Soviet psychologist (1901–1988)

Bluma Zeigarnik (Блю́ма Ву́льфовна Зейга́рник, /ru/; – 24 February 1988) was a Soviet psychologist and a member of the Berlin School of experimental psychology and the so-called Vygotsky Circle. She contributed to the establishment of experimental psychopathology as a separate discipline in the Soviet Union in the post-World War II period.

In the 1920s she conducted a study on memory, in which she compared memory in relation to interrupted and completed tasks. She had found that interrupted tasks are remembered better than completed ones; this is now known as the Zeigarnik effect. From 1931 she worked in the Soviet Union. She is considered one of the co-founders of the Department of Psychology at the Moscow State University. In 1983 she received the Lewin Memorial Award for her psychological research.

==Early life and education==
Zeigarnik was born as Ženya Bluma Gerštein into a Jewish family in Prienai in Suwałki Governorate of the Russian Empire (present-day Lithuania) to Wulf Gerštein and Ronya Feiga Rozengard, as their only child. Her primary languages were Yiddish and Russian, although she was also able to speak Lithuanian and Polish. Bluma's parents informally adopted her future husband, Albert Zeigarnik, and paid for education of both children abroad.
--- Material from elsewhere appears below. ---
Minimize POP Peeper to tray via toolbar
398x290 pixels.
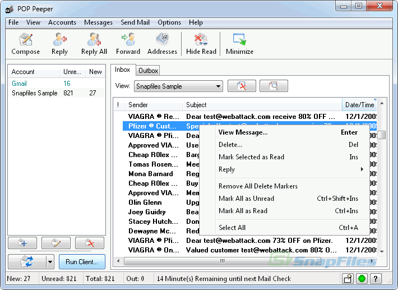pos(239,44)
In her autobiographic note, which she wrote in 1927 as it was required for her doctorate thesis and which is available from the archive of the Humboldt University of Berlin, she wrote that until she was 15, she took private lessons, and in 1916, she entered the fifth grade of Reimann–Dalmatov Gymnasium in Minsk, which she left in 1918 after passing the final exam. From 1920 to 1922, she attended lectures at the Department of Humanities of Lithuanian Higher Courses of Study in Kaunas (now Vytautas Magnus University).

In May 1922, the future couple left for Berlin, where he studied at the Polytechnic Institute and she at the University of Berlin. They married in Kaunas on January 9, 1924. At the University of Berlin, she met Kurt Lewin and upon graduation assisted him in his experimental work. She graduated in 1925 and received a Doctoral degree from the same university in 1927. She described the Zeigarnik effect in a thesis prepared under the Lewin's supervision.

==Later life==

In May 1931, Zeigarnik relocated from Berlin to Moscow, where she started to work closely with Lev Vygotsky at the Institute of Higher Nervous Activity belonging to the Section of Natural Science of the Communist Academy, at the Psychoneurological Hospital of the All-Union Institute of Experimental Medicine (existed in Moscow in 1932–1944), and from the 1940s, at the Institute of Psychiatry in Moscow.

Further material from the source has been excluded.